Hace ya un montoncito de años, un domingo
invitamos a comer a mi casa a una amiga del cole de mi hermana que venía de
algún país islámico indeterminado. Mi madre tuvo cuidado de no poner carne de
cerdo ni cebolla en el menú (no, la cebolla no le gustaba, no era ningún asunto
religioso) y la cosa marchó bastante bien… hasta la hora del postre. Entre una
pequeña variedad de fruta y lácteos la niña se decidió por comerse un plátano y
entonces alguien gritó un “¡Mirad! ¡Mirad cómo se come el plátano!” Y es que en
lugar de romperlo por arriba y pelarlo como viene siendo habitual en nuestra
cultura, esa niña lo había abierto por un lateral y había sacado el plátano sin
apenas manipular la piel. Aquello resultaba un espectáculo para cualquier
persona medianamente experta en el pelado de plátanos y allí comenzó el
suplicio. Que si cómo lo has hecho; a ver otra vez; vamos a hacerle una foto comiéndose
el plátano, ahora solo del plátano, ahora solo de la piel, ahora yo y la piel,
ahora tú y el plátano, ahora la niña con todos, el plátano y la piel… Nadie
podría haber sospechado que una comida vulgar y corriente pudiese dar tanto de sí.

◆ ◆ ◆ ◆ ◆

### Instrucciones
Contesta con datos de la anécdota:
(a) ¿Qué dos cosas evitó poner la madre en el menú?
(b) ¿Por qué no se incluyó la cebolla?
(c) ¿Por dónde abrió la niña el plátano?
Los ítems no tienen nada que ver con esto.

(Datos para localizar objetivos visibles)
◆ ◆ ◆ ◆ ◆

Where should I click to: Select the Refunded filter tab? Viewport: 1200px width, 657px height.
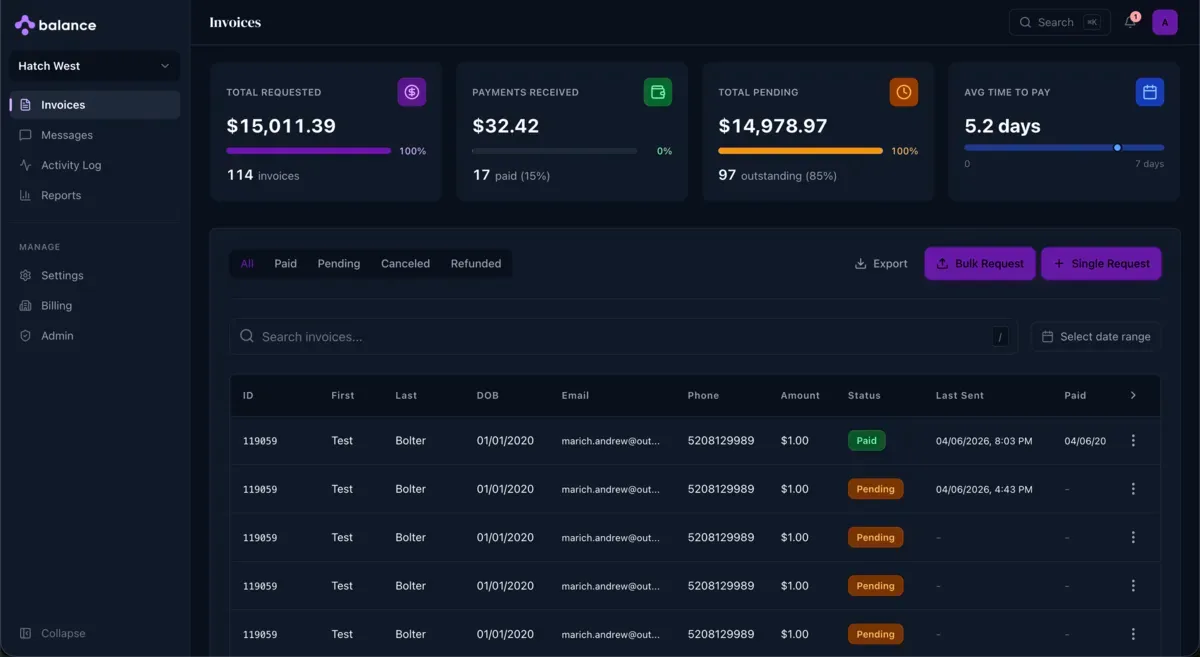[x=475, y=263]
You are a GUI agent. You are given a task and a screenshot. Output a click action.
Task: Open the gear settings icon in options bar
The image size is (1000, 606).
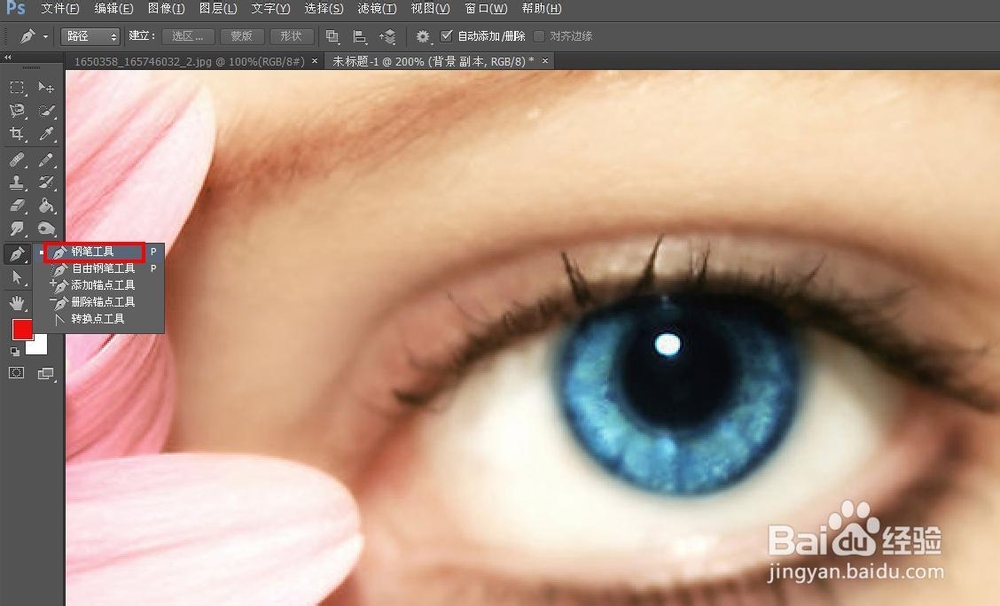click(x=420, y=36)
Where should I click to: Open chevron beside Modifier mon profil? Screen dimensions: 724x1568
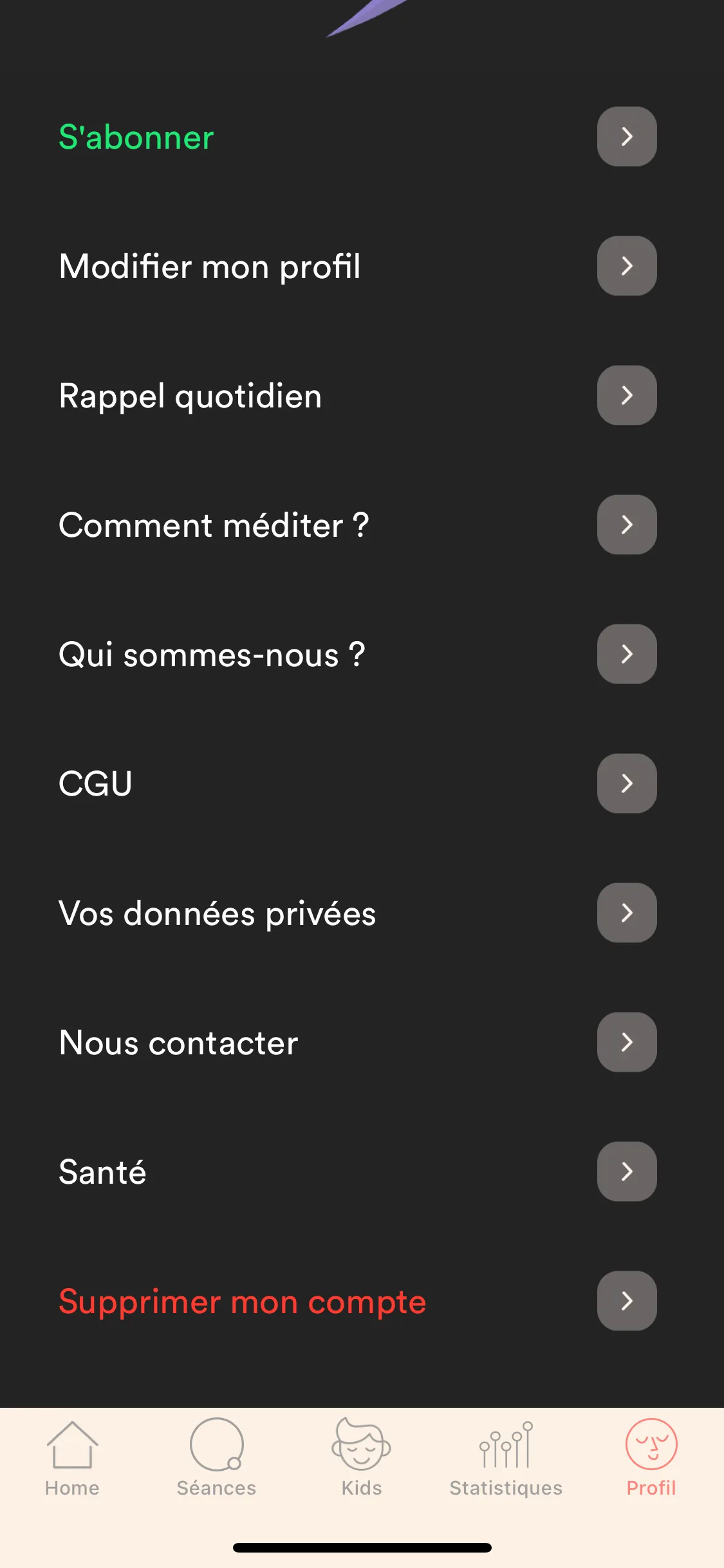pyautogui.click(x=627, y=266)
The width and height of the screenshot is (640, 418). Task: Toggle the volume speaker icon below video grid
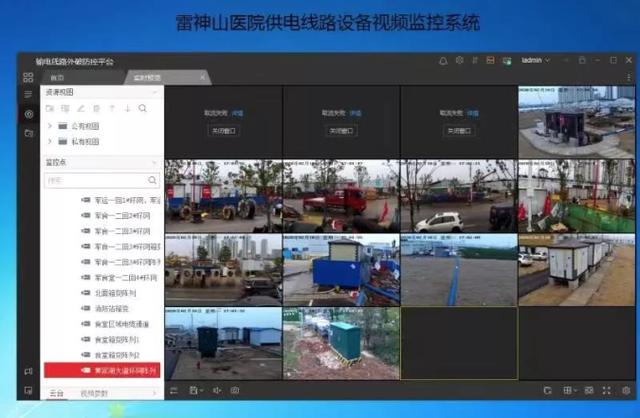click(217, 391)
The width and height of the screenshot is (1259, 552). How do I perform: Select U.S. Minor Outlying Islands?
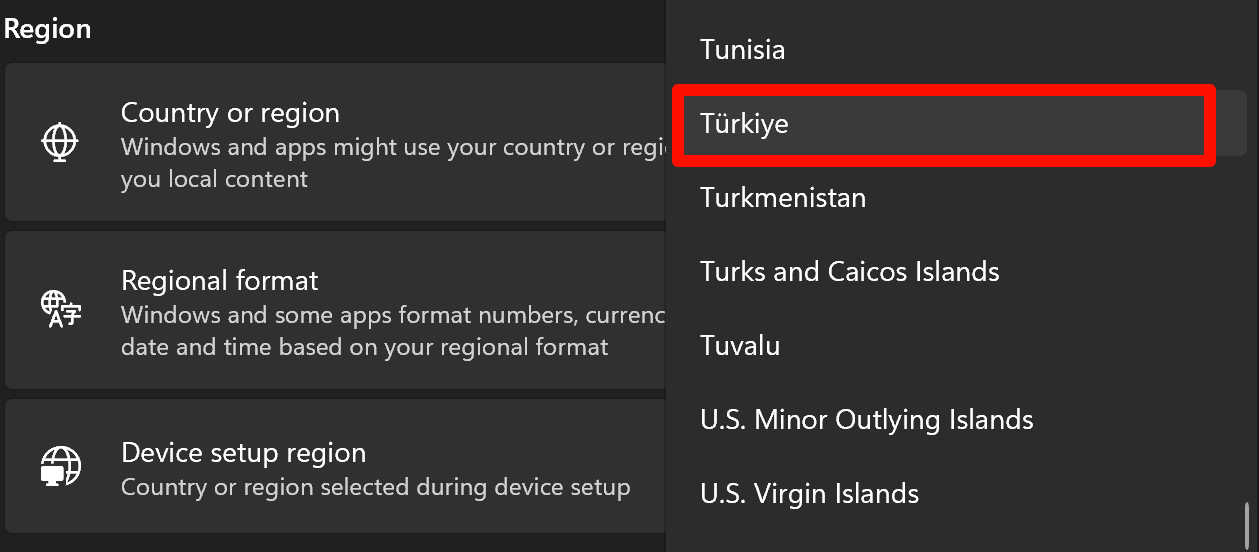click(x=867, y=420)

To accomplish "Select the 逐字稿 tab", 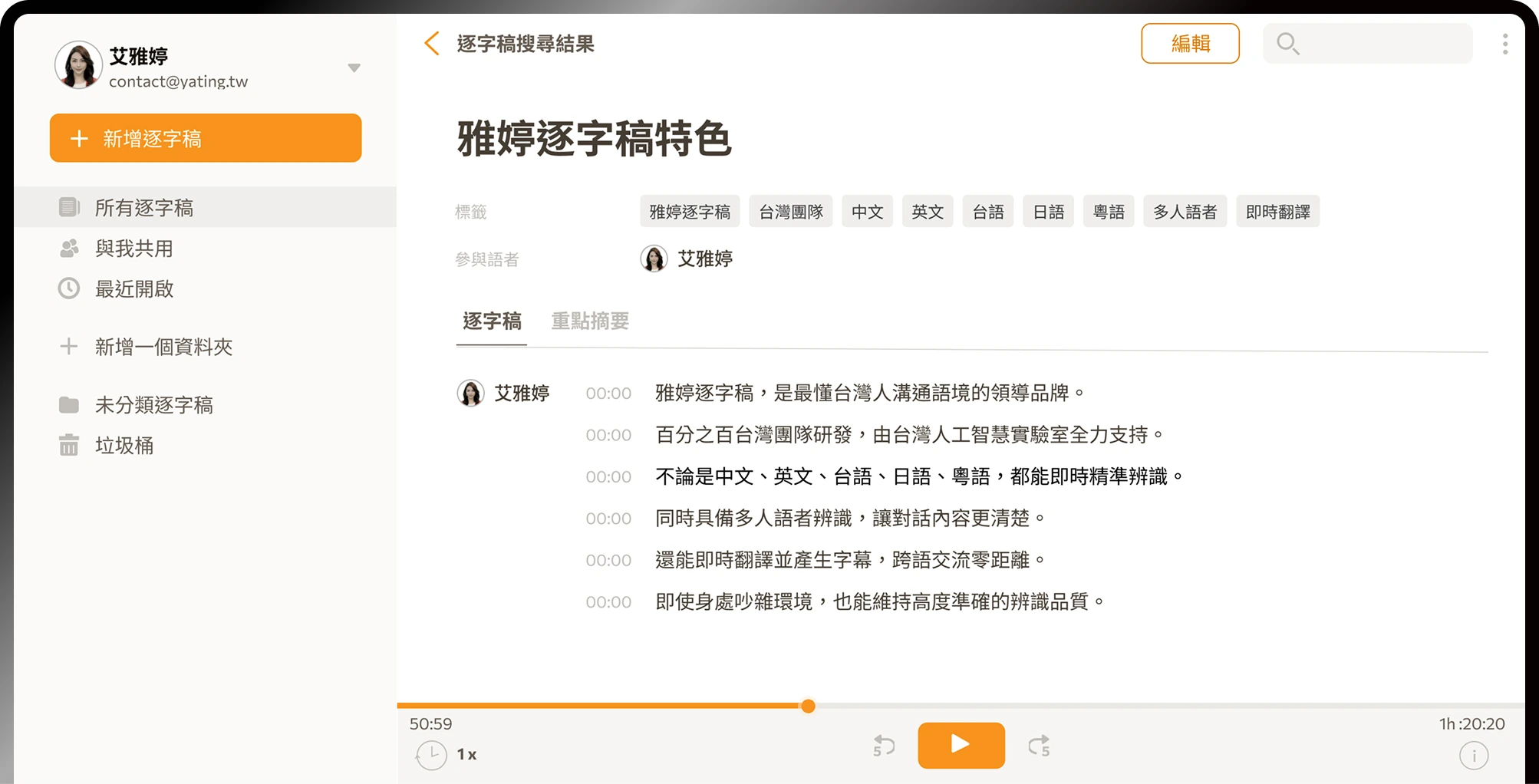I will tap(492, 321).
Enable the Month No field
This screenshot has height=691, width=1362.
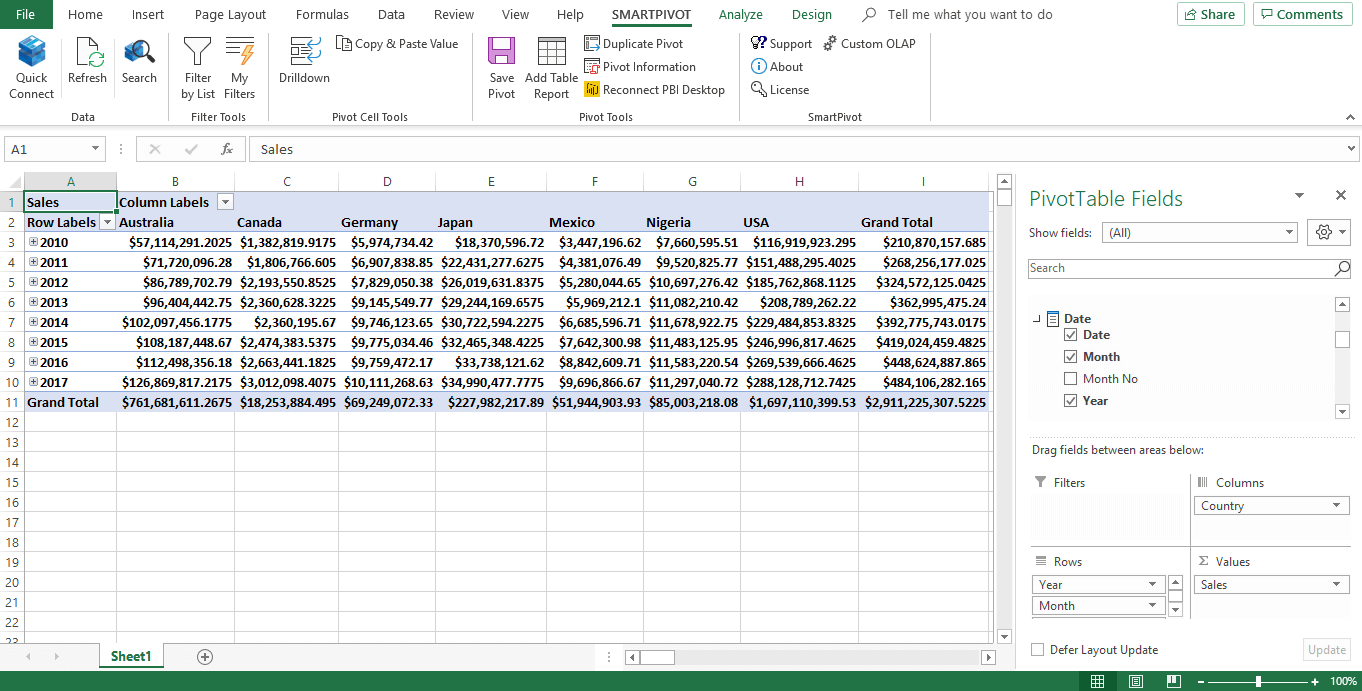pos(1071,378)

◆ ◆ ◆ ◆ ◆

### Respuesta
(a) Carne de cerdo y cebolla.
(b) Porque a la niña no le gustaba; no era un asunto religioso.
(c) Por un lateral.